Whether trickle-down economics ever worked is debatable. But trickle-down has always been the (often infuriating) motif of the bike industry. The unaffordable halo version of new cool tech is launched first, to great fanfare in the ballroom, and those of us who live down in steerage, well below the waterline, get that tech some years later.
That is changing. Shimano’s GRX came out as an affordable gravel group, and SRAM’s eTap AXS debuted at the Force level. Now some of that Force tech has trickled up to SRAM’s flagship RED group, in particular desirable gearing options. How did SRAM do this? By adding a new “Max” rear derailleur to the RED eTap AXS road collection. This derailleur is officially available as of today.
The SRAM RED eTAP AXS 36T Max rear derailleur now handles the 10-36 cassette, which means we can ride a gear smaller than 1:1. Let me explain. A 1:1 gear ratio is achieved when the rear cog and the front chain ring are the same size. Any size. A 33x33 is the same gear as a 42x42. When a cog (the gear in the rear) is larger than the chain ring, that’s an even yet lower gear. You can ride – I have ridden – a 30 tooth ring in the front and a 36 tooth cog in the rear. That’s a tiny gear. That was factory installed on a Cervelo Caledonia 5, and I used every bit of that bike’s low gearing when testing that bike.
There are two things happening that makes this launch newsworthy, beyond the simple fact of this new part. First, as explained, this new tech showed up in a downstreamed group first. Second, an old and facepalming bike industry canard is finally getting laid to rest. For decades a lot of bike design was driven by the notion that the higher the tech level, the more “pro” the design. So, expensive bikes needed to be more “racy” in their geometries, and the highest-level groupsets did not need lower gearing, because the users were so strong as to not need that gearing. Newsflash: if you can afford Shimano Dura Ace Di2, or SRAM RED eTap AXS, you work too hard at your day job to be fast enough to “enjoy” a tight gearbox on your bike.

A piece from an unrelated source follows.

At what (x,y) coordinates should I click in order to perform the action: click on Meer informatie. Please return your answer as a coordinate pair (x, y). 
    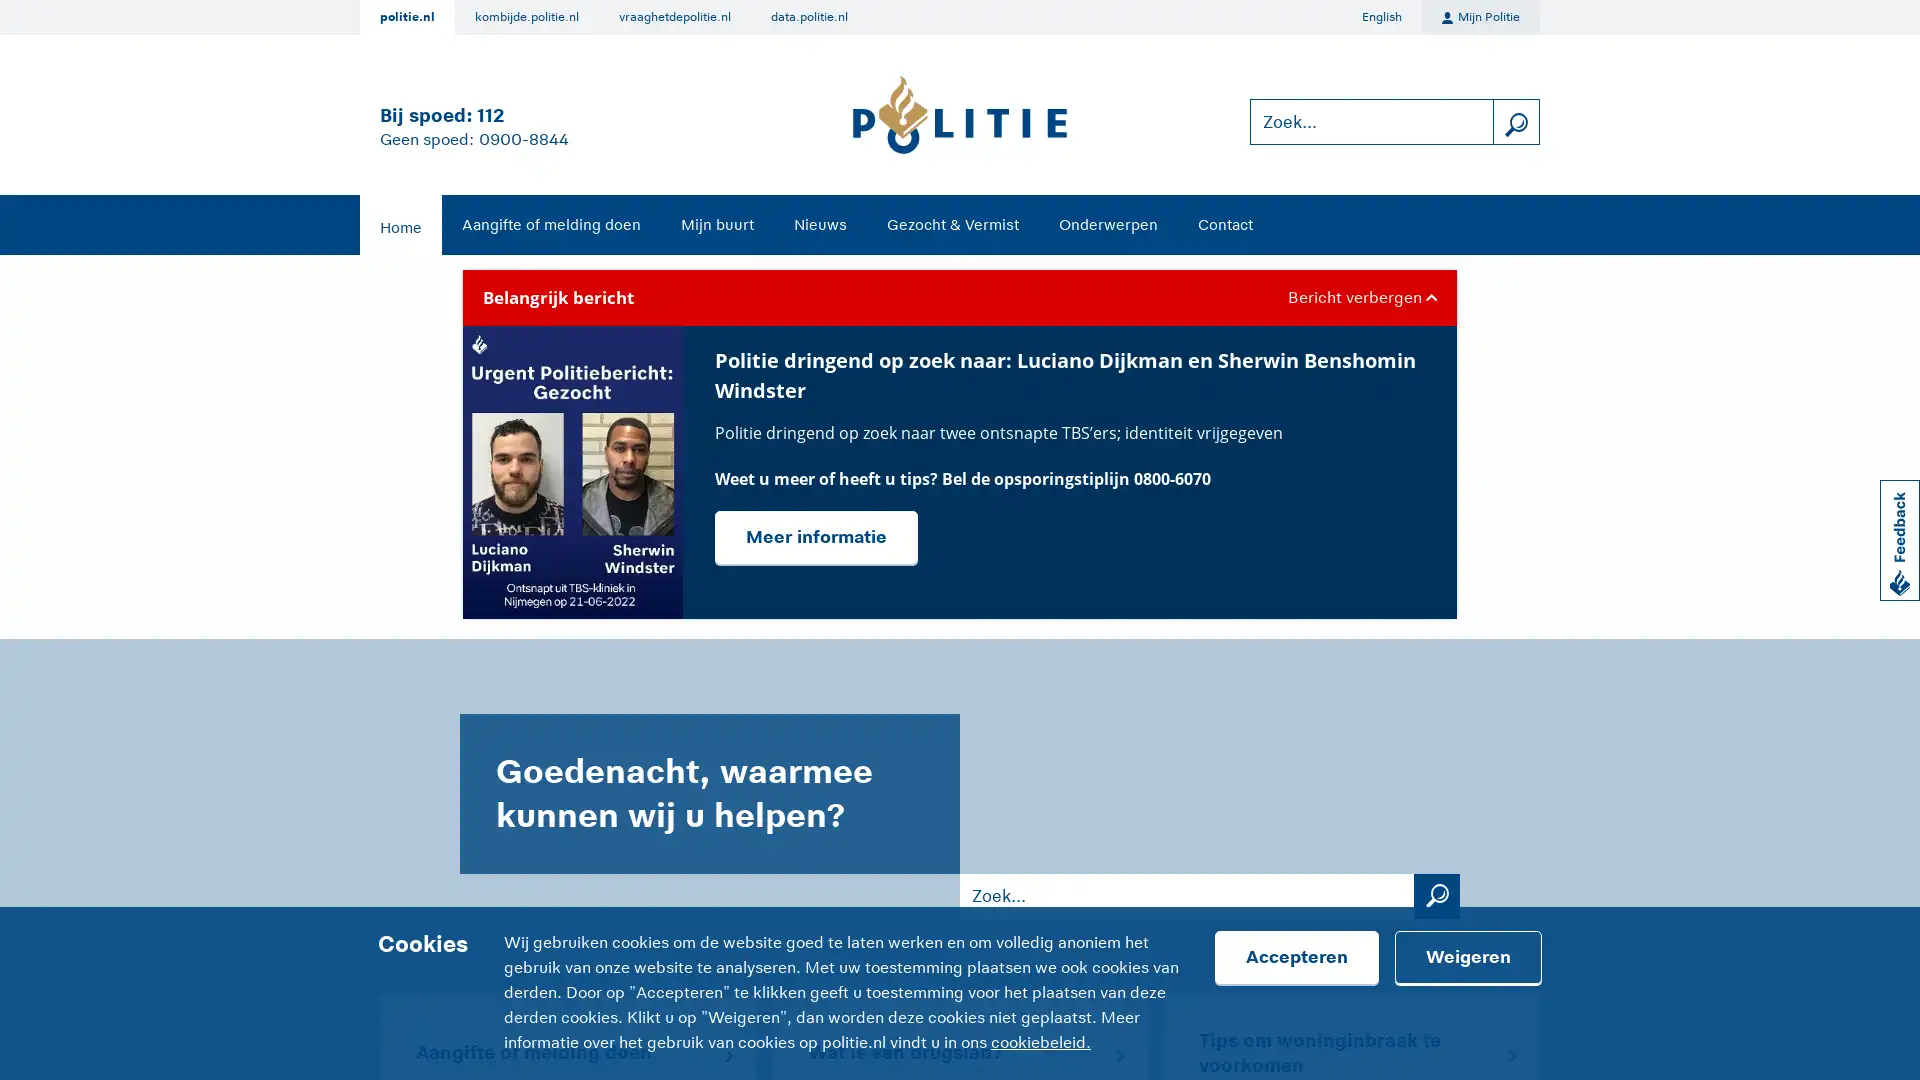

To put it another way, I just turned 64, and I can finally afford the groupsets I want. But those groupsets have gearing ranges for my 34 year old legs. There never was a time when my 34 year old legs and my 64 year old wallet lived inside of the same pair of pants. SRAM seems to have gotten that message, which makes this derailleur both a newsworthy part in its own right, and emblematic of the different way the bike industry looks at its customers nowadays.
Beyond this, there are the imperatives associated with triathlon use, which are very different than road use. In a triathlon, there is no calculus that favors wild power swings during the bike leg. You may choose to deploy 25 percent more power (above your target power) on an uphill. Okay. But you don’t double your target power on an uphill, though this might be the case in a road race. If you have a target cadence, and a target power, and you do the math, you may well find that on a particular course you’ll need a much smaller gear than that which your bike now has. Which is to say, the same rider, racing on the very same course, will need a much lower gear if he’s racing a triathlon on that course than if he’s engaged in a road race on that course.
This is all the psychic freight invested in the launch of this new SRAM RED eTAP AXS 36T Max rear derailleur. It remains above the average bear's pay grade at $710, but for those who chafe at the price, remember, Force (much cheaper) is already out, and it already performs the functionality. This new RED derailleur works as a 1x or 2x derailleur, with 12-speed cassettes from 10-28T to 10-36T, and that includes the 10-33. You can use any of the AXS chain ring combos: 43/30T, 46/33T, 48/35T, and 50/37T. It’s got oversized X-SYNC pulleys and ceramic bearings and works nicely with the XG-1270 cassette (the Force cassettes are shifting to a silver finish, pictured above).
This means there are, now, as I understand it, two versions of the RED AXS eTap rear derailleur, one that maxes at 33 teeth and this one, that can accommodate a cassette that has up to a 36-tooth cog. You’ll know which is which because, going forward, each will have either a 33 or a 36 imprinted on the derailleur, near its B screw. The adjustment scheme is the same for these derailleurs; the battery life is the same (and they take the same, existing, battery); but the Flat Top chain this derailleur uses will need to be longer, which is (I assume, I have not been told) because the major difference in these derailleurs is the cage length.